Will we ever 'break free from proprietary apps' in the workplace and use our own devices to connect to our collaboration spaces? With tools like Harmon.ie, this might just be possible.
Written by Eileen Brown, Contributor

Are you frustrated that your company refuses to implement BYOD (Bring Your Own Device) throughout the organisation? Are you weighed down by your personal and company issued devices?

Is your tablet not permitted to connect? Are your work devices limiting your productivity? Perhaps 2013 will be the time to break free from proprietary apps and be as productive as you need to be.

2013 will be the year of freedom for knowledge workers. It will be the year that we break free from proprietary apps.

Many knowledge workers want to have the flexibility to be connected to their enterprise collaboration space wherever they are.

They are either in the office using Outlook, or they are on the move with their iPhone, iPad or other device.

On devices you still want access to Google apps, Lync, IBM Connections or Lotus Sametime. No matter where you are, it would be good to stay connected to your documents.

The challenge is finding vendors that support both on premise and cloud based solutions so that even logging on from a kiosk enables you to understand what is going on back at work.

Yaacov Cohen CEO at Harmon.ie certainly seems to think that 2013 will be the "year of freedom" for knowledge workers. It will be the year that we “break free from proprietary apps”.

Harmon.ie claims to be the first platform independent social network that integrates with systems such as IBM Connections, Microsoft SharePoint, Microsoft Lync and Yammer.

Cohen is trying to drive adoption of the social collaboration platform and bringing a social user experience that you can use on your mobile, desktop and cloud.

Credit: Harmon.ie

 Harmon.ie provides a suite of products such as its Connect for SharePoint tool and its Connect for Google Docs. These bring the Enterprise collaborative space into your personal Outlook space.

Usually the user has to leave their personal space, their inbox and go to the collaboration space to see updated documents.

Harmon.ie provides a social sidebar for Outlook, to connect to either SharePoint or integrate with Lotus Notes. There is also a cloud based solution for Outlook Web App.

On the desktop, the social sidebar within Outlook or Notes gives you access to your social network and also shows you documents that are being updated in your collaboration space.

It works in a similar way to Xobni, but with extra features provided by Yammer or Lync.

Cohen says that Harmon.ie has an app which brings SharePoint to your iOS device. Workers can leave the office with their iPads and can see documents from their collaboration space on the iPad from the cloud.

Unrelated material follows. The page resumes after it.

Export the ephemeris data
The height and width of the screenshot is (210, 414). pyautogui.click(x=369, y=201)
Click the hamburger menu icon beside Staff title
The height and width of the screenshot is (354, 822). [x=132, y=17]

Harmon.ie already supports access to Windows 8 Surface through a web interface using HTML5. However, Cohen does not see ‘a lot of pick up on Windows 8 at the moment’.

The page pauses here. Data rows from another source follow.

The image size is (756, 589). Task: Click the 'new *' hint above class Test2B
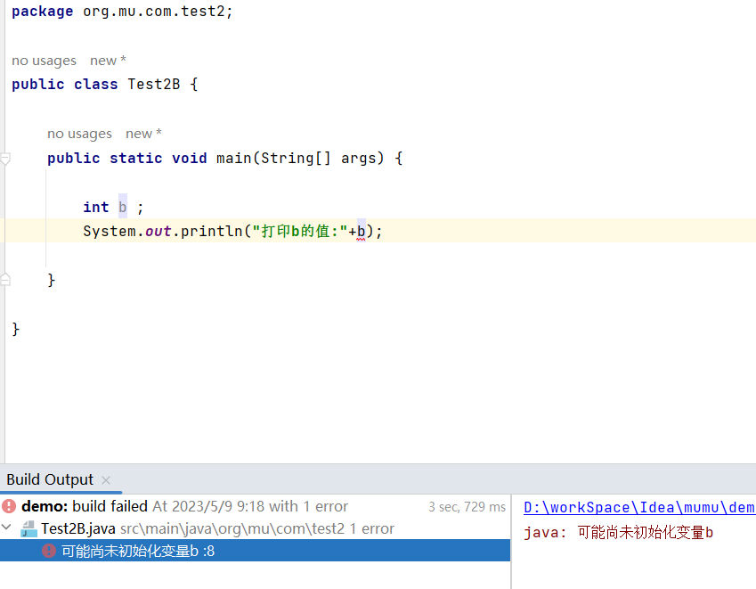click(x=108, y=61)
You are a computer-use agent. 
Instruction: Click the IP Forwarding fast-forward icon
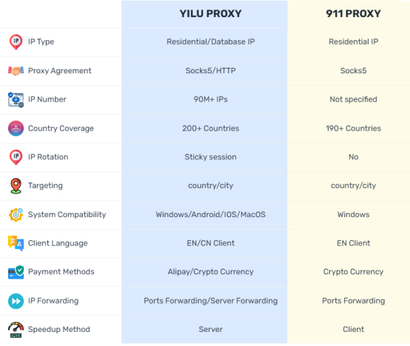(x=16, y=301)
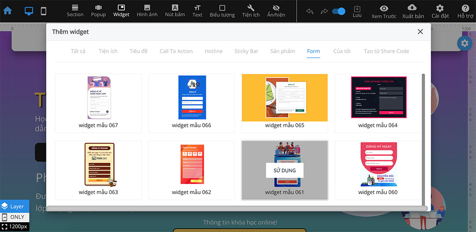
Task: Toggle the blue switch in top toolbar
Action: click(x=338, y=11)
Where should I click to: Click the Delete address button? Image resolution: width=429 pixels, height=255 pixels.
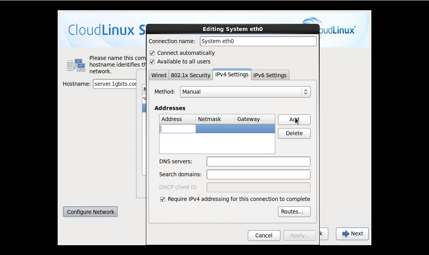(x=294, y=133)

Cohen says that Microsoft has made a huge bet on social and on the cloud which will will pay off in 2013. He predicts that we will see a trend of increased adoption of Office 365, SharePoint online and Yammer.

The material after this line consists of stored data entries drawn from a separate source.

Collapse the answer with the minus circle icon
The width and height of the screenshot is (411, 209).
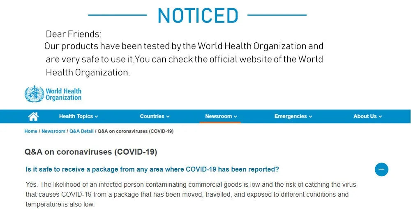(x=381, y=170)
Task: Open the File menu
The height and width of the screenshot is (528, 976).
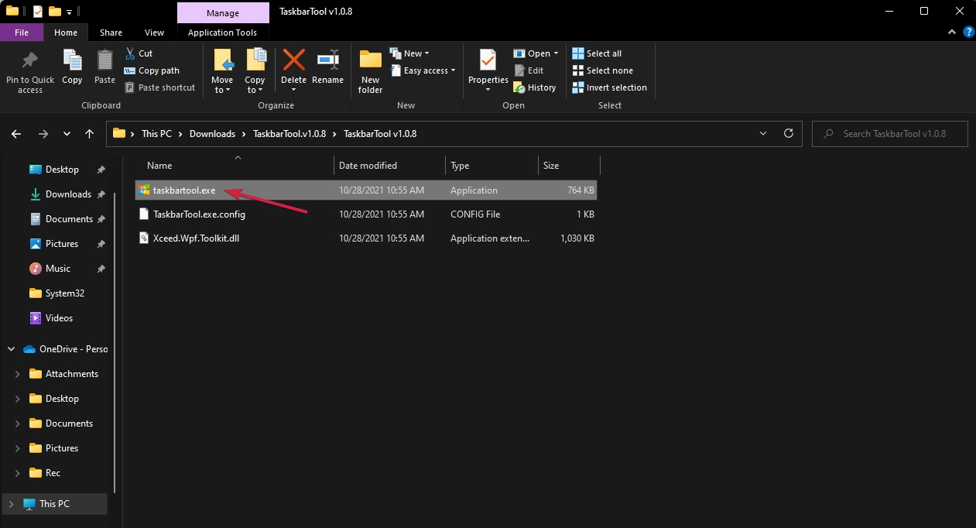Action: [22, 33]
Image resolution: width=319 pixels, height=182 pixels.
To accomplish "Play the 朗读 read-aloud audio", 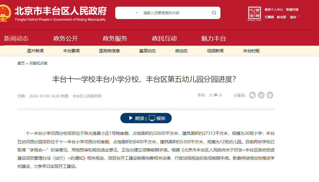I will pyautogui.click(x=136, y=118).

He also predicts that we will see more access to the collaboration space from devices such as tablets -- not only iOS but with other devices though HTML5 and Java script rather than native apps.

Vendors want to push us into the full solution sell. But why should I care about the platform? If I choose my social platform from vendor X, Why should I also need to have my instant messaging app from the same vendor?

I want to be able to pick and choose my application, platform and my devices based on their merit to me and my work, rather than the vendor they come from. Currently in the mobile world we get a lot of choice which is what users want.

That is the reason why well managed and structured implementations of BYOD are gaining momentum. It is about flexibility in the device you use to do your job.

If 2013 will be the year of freedom where you don’t want to be locked into one vendor but want to choose. Which vendor will it be? Platform independent, or hardware – and software – vendor lock in?

It is ultimately all about the ability to choose.